### EXTRACTED TEXT ###

Python-level detection (monkey-patching):
Sockets:
connect,send,sendall,sendto,recv,recv_into,recvfromFiles:
open()(read vs write determined by mode)
Resource identity is derived from the socket’s peer address
(host:port) or the file’s resolved path. Two threads accessing the
same endpoint or file are treated as conflicting; different endpoints are
independent.
C-Level I/O Interception¶
When run under the frontrun CLI, a native LD_PRELOAD library
(libfrontrun_io.so) intercepts libc I/O functions directly. This
covers opaque C extensions — database drivers (libpq, mysqlclient),
Redis clients, HTTP libraries, and anything else that calls libc’s
send(), recv(), read(), write(), etc.
Intercepted functions: connect, send, sendto, sendmsg,
write, writev, recv, recvfrom, recvmsg, read,
readv, close
The library maintains a process-global file-descriptor → resource map:
connect(fd, sockaddr{127.0.0.1:5432}, ...) → fd=7 → "socket:127.0.0.1:5432"
send(fd=7, ...) → report write to "socket:127.0.0.1:5432"
recv(fd=7, ...) → report read from "socket:127.0.0.1:5432"
close(fd=7) → remove fd=7 from map
Events are logged to a file (set via FRONTRUN_IO_LOG) which the
Python-side DPOR scheduler reads for conflict analysis.
Building:
make build-io # builds and copies libfrontrun_io.so into the frontrun package
Usage:
frontrun pytest -vv tests/ # I/O interception + monkey-patching
frontrun python examples/orm_race.py # same, for scripts

### STORED ROWS ###

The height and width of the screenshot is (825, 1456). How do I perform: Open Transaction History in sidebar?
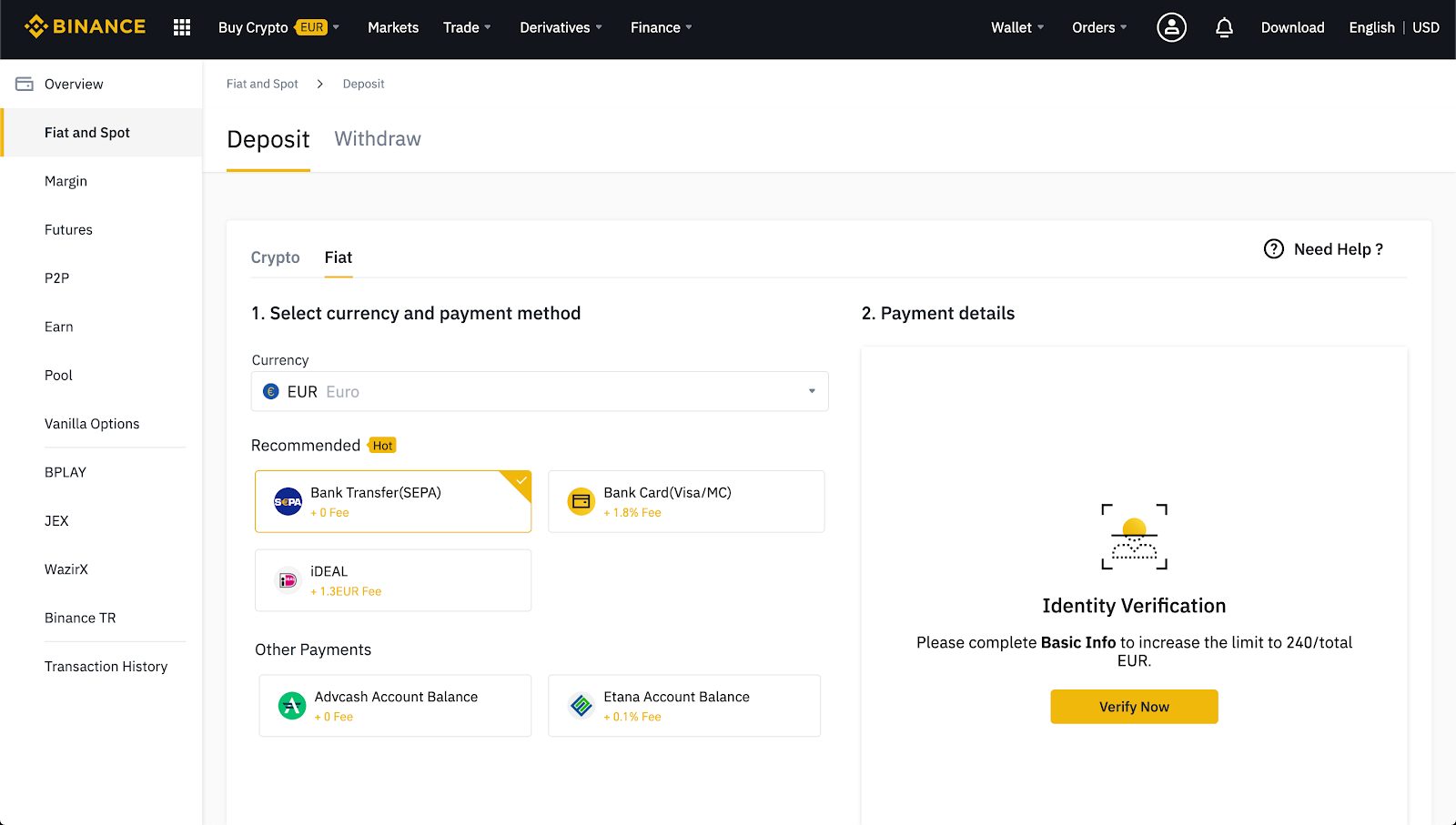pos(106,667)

###
### STORED ROWS ###

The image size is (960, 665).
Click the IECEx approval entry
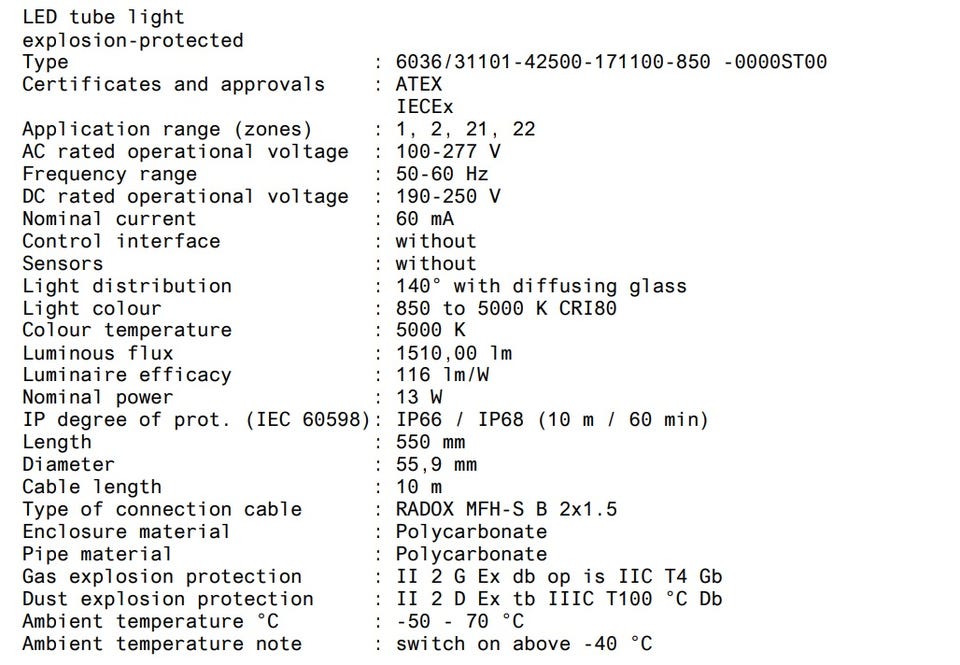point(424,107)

###
### STORED ROWS ###

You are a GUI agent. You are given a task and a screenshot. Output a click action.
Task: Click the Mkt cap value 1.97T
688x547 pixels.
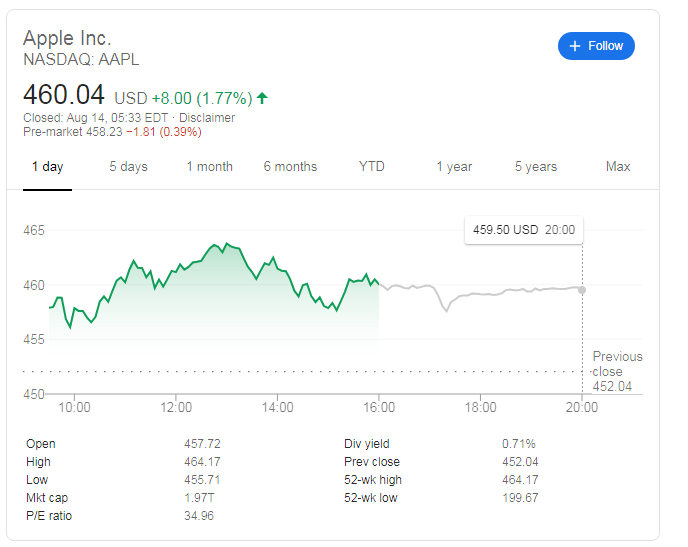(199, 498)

###

### TO-DO LIST
1. Using the I/O interception text, answer each question:
(a) For a socket, what is resource identity derived from?
(b) Which environment variable sets the file that events are logged to?
(c) What make target builds the native library?
2. List every shell command shown in the I/O interception text.

### TASK ANSWERS
1.
(a) The socket's peer address (host:port).
(b) FRONTRUN_IO_LOG
(c) build-io

2.
- make build-io
- frontrun pytest -vv tests/
- frontrun python examples/orm_race.py